- Release date: 1927;
- Country: United States
- Language: Silent (English intertitles)

= High Flying George =

1927 film

High Flying George (aka High-Flying George) is a 1927 American film comedy depicting a wedding taking place on an aircraft. By 1927, the aerial stunt of an airborne wedding was becoming a commonplace Hollywood stunt.

==Plot==
George, an amorous Romeo has an idea to make his upcoming wedding a unique event. Seeing that a pilot is advertising a wedding "in the sky", George signs up but finds he is not the only one who will be flying.

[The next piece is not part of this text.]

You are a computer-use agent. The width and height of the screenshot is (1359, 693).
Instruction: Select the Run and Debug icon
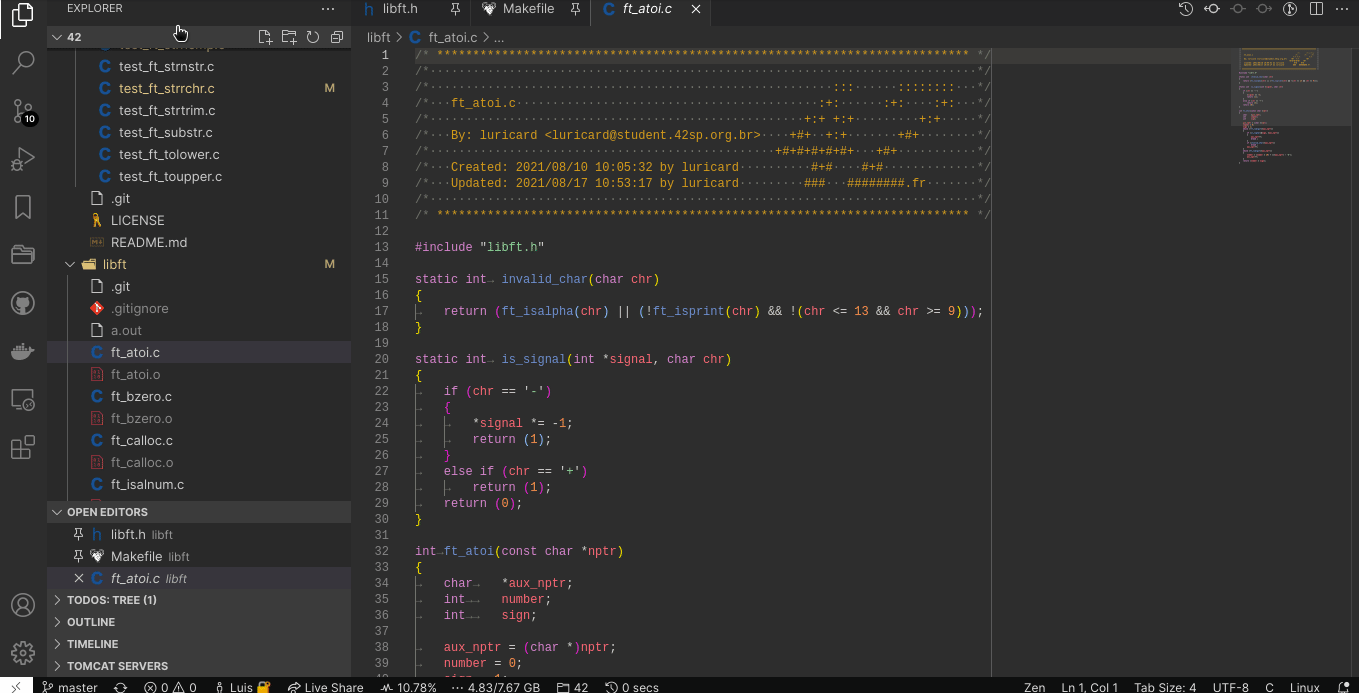point(22,159)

Two couples are going to be wed by a priest who administers the oaths. George and his fiancé wait their turn on the top wing of a Curtiss Jenny biplane, with the banner "Just Married" on its fuselage.

==Production==
Principal photography on High Flying George took place in 1927. A recent commentary on the production is that "The airplane wedding was a movie commonplace by the time of "High Flying George", 1927.

==Reception==
Aviation film historian James Farmer in Celluloid Wings: The Impact of Movies on Aviation (1984) described High Flying George, a minor piece, highlighting an "airborne wedding in a Curtiss Jenny." High Flying George was advertised as an "extra added attraction" and a "novelty comedy".